==== PROVIDED DATA
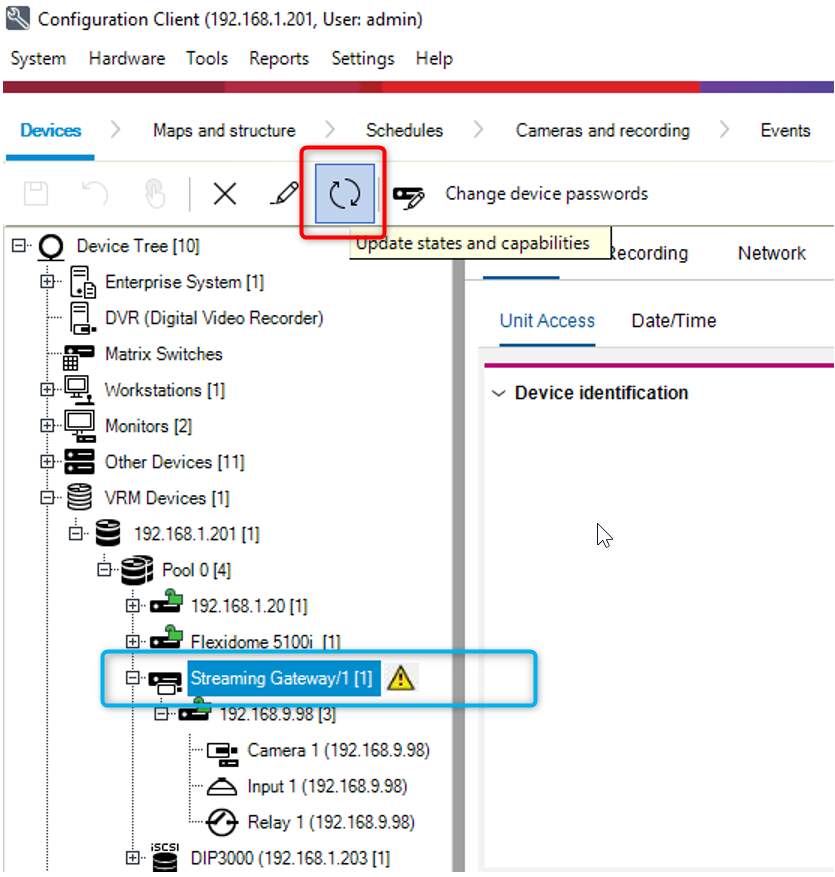Select DVR (Digital Video Recorder) in tree
Viewport: 835px width, 877px height.
[213, 318]
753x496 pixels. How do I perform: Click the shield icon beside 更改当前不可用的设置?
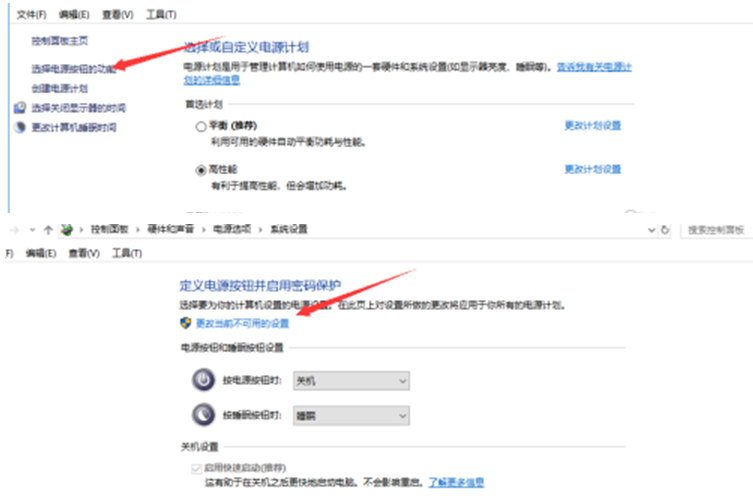185,324
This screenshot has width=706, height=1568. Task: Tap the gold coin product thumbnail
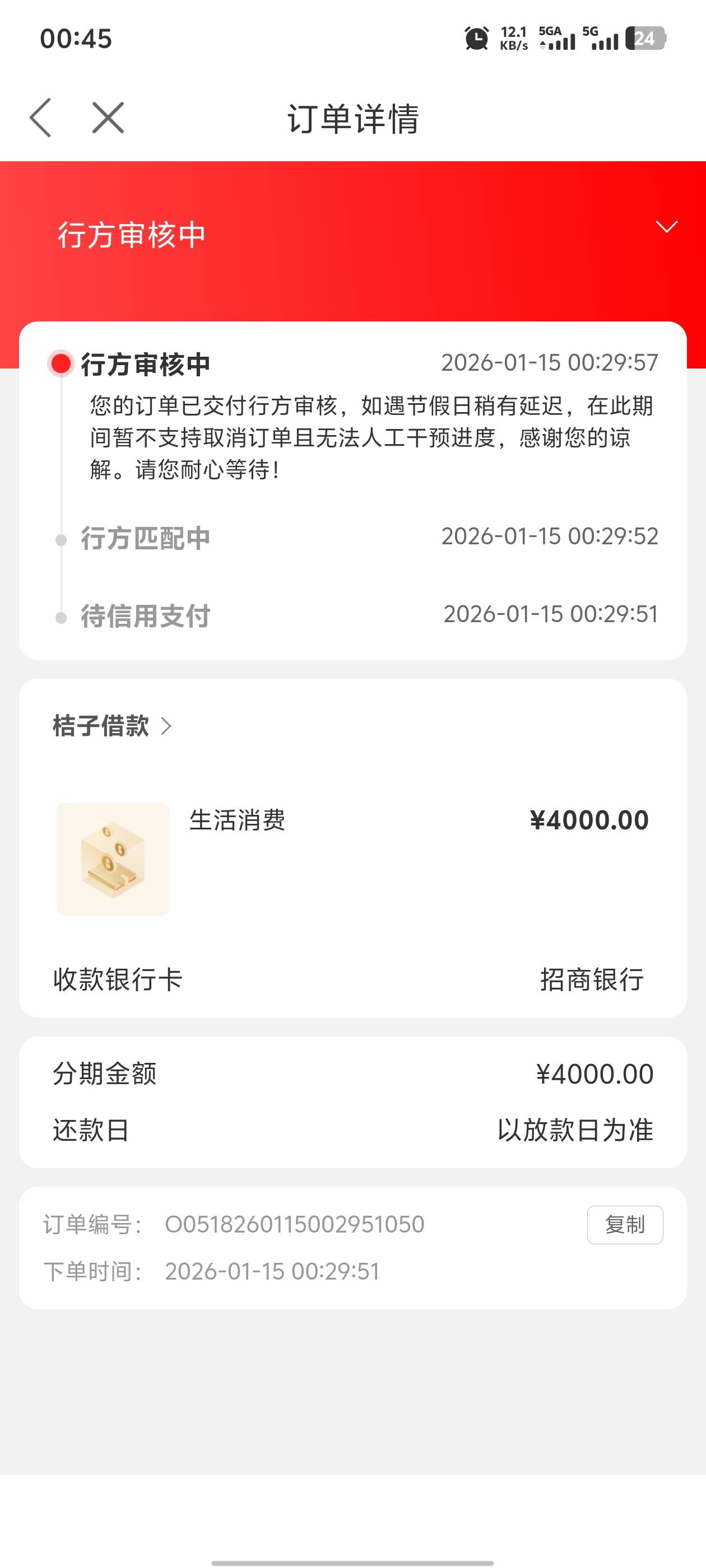coord(113,858)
========
▶ [WHAT IS EXPECTED]
In the records above, find the line containing "753x496 pixels. How", then write out exactly that line and every later one through the last, omitting pictures.

▶ [YOUR RESPONSE]
753x496 pixels. How do I perform: Click the shield icon beside 更改当前不可用的设置?
185,324
This screenshot has width=706, height=1568. Task: Tap the gold coin product thumbnail
coord(113,858)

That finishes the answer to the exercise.